## BEGIN SOURCE EXTRACT
Rock Star by Roslyn Hardy Holcomb

Rock Star by Roslyn Hardy Holcomb Grade: B

When it came time to grade this book, I wavered a lot. There were things I loved about it. There were also things that worked my last nerve. I’ll address both presently. In the end, it averaged to a solid “B” because she managed to make me cry once before the story was done. Rock Star offers a better than average showing from a freshman author, so I’ll be watching her.

What worked for me:

Callie. I loved Callie. She’s strong and smart, funny, and she totally has her shit together. This is a heroine with a game plan and knows what she wants out of life. It was refreshing to find a heroine who’s not looking for a man to complete her. Books and So Forth, the name of her store, is the love of her life, and she hasn’t had time to mess around with men since she hit the ground running out of college and started her own business.
## END SOURCE EXTRACT
## GIVEN REQUEST 1
Please reproduce word for word the passage of the Rock Star review that starts with the words "Rock Star by Roslyn Hardy Holcomb Grade: B" and ends with "be watching her.".
## BEGIN RECORDS FOR THE EXERCISE
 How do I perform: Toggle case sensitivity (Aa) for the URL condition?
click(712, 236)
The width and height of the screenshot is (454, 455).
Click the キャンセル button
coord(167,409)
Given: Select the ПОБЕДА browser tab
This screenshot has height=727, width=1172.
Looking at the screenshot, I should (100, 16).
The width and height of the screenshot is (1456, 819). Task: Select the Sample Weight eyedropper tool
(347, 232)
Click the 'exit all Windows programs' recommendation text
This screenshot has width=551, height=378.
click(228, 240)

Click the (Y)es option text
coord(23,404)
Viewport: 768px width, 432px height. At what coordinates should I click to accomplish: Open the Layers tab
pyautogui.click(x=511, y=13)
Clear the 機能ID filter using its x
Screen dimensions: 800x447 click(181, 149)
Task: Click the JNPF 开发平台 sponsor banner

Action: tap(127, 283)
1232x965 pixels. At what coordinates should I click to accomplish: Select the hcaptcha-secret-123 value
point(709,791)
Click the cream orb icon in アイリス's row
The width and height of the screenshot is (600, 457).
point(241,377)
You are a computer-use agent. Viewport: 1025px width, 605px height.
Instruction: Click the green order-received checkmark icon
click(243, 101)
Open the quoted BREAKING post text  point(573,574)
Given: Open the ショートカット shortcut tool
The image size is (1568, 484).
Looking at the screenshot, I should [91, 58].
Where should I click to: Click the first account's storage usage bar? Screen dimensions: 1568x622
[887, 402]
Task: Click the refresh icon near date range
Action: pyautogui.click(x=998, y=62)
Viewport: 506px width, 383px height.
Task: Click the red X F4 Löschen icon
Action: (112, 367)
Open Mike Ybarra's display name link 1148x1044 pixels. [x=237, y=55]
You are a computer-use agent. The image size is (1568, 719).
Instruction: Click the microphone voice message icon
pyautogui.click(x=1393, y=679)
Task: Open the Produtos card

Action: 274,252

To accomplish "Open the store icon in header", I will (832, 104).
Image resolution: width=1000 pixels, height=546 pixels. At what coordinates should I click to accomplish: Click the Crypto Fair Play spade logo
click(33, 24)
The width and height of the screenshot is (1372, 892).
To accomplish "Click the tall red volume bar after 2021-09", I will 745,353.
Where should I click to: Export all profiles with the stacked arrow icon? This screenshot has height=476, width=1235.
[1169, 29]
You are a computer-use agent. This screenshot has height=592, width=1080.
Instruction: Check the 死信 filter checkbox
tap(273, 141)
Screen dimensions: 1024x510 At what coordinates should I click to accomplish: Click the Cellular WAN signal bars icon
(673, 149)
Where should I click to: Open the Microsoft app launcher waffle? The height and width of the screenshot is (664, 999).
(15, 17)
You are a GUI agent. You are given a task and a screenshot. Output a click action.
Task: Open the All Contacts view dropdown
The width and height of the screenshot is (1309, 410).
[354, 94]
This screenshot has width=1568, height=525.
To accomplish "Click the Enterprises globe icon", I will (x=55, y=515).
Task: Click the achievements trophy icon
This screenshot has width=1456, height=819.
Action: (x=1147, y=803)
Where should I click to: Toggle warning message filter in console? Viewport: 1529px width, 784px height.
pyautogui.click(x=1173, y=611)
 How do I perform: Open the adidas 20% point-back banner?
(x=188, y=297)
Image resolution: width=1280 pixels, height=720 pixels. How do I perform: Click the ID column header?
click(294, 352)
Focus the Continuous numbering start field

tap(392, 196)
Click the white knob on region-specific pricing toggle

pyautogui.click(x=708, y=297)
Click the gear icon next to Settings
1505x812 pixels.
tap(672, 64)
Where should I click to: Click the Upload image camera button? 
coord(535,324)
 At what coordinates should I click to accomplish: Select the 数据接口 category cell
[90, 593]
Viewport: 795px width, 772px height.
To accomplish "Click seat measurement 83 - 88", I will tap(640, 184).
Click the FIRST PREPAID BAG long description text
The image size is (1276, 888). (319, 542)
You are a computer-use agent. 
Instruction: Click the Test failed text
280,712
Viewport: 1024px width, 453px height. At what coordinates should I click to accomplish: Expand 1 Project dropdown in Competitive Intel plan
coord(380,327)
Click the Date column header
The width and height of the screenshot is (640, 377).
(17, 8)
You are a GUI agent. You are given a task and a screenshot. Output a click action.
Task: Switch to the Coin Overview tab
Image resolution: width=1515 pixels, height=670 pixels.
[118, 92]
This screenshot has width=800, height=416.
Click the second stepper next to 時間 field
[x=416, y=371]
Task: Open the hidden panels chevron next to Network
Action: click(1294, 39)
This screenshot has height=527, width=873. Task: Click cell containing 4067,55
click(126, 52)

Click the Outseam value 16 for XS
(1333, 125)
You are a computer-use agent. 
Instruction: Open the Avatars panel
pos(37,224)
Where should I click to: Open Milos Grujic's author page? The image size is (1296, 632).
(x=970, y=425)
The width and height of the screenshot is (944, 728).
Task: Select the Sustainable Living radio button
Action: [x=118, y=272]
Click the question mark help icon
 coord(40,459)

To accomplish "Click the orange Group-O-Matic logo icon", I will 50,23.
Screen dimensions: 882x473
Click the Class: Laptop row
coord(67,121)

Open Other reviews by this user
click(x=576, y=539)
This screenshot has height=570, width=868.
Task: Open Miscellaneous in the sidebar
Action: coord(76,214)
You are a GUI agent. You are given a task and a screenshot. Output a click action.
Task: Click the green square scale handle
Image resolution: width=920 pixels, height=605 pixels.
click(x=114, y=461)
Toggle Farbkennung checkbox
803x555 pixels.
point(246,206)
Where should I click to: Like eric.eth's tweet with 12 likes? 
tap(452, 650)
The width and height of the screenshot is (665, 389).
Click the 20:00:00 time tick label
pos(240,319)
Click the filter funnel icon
## END RECORDS FOR THE EXERCISE
## GIVEN REQUEST 2
Rewrite the records from the line containing "Task: Open the Produtos card" through the line containing "(x=188, y=297)" as a JSON list of strings, with one string per line and blank lines omitted.

## FULL SOLUTION 1
Rock Star by Roslyn Hardy Holcomb Grade: B

When it came time to grade this book, I wavered a lot. There were things I loved about it. There were also things that worked my last nerve. I’ll address both presently. In the end, it averaged to a solid “B” because she managed to make me cry once before the story was done. Rock Star offers a better than average showing from a freshman author, so I’ll be watching her.

## FULL SOLUTION 2
[
  "Task: Open the Produtos card",
  "Action: 274,252",
  "To accomplish \"Open the store icon in header\", I will (832, 104).",
  "Image resolution: width=1000 pixels, height=546 pixels. At what coordinates should I click to accomplish: Click the Crypto Fair Play spade logo",
  "click(33, 24)",
  "The width and height of the screenshot is (1372, 892).",
  "To accomplish \"Click the tall red volume bar after 2021-09\", I will 745,353.",
  "Where should I click to: Export all profiles with the stacked arrow icon? This screenshot has height=476, width=1235.",
  "[1169, 29]",
  "You are a computer-use agent. This screenshot has height=592, width=1080.",
  "Instruction: Check the 死信 filter checkbox",
  "tap(273, 141)",
  "Screen dimensions: 1024x510 At what coordinates should I click to accomplish: Click the Cellular WAN signal bars icon",
  "(673, 149)",
  "Where should I click to: Open the Microsoft app launcher waffle? The height and width of the screenshot is (664, 999).",
  "(15, 17)",
  "You are a GUI agent. You are given a task and a screenshot. Output a click action.",
  "Task: Open the All Contacts view dropdown",
  "The width and height of the screenshot is (1309, 410).",
  "[354, 94]",
  "This screenshot has width=1568, height=525.",
  "To accomplish \"Click the Enterprises globe icon\", I will (x=55, y=515).",
  "Task: Click the achievements trophy icon",
  "This screenshot has width=1456, height=819.",
  "Action: (x=1147, y=803)",
  "Where should I click to: Toggle warning message filter in console? Viewport: 1529px width, 784px height.",
  "pyautogui.click(x=1173, y=611)",
  " How do I perform: Open the adidas 20% point-back banner?",
  "(x=188, y=297)"
]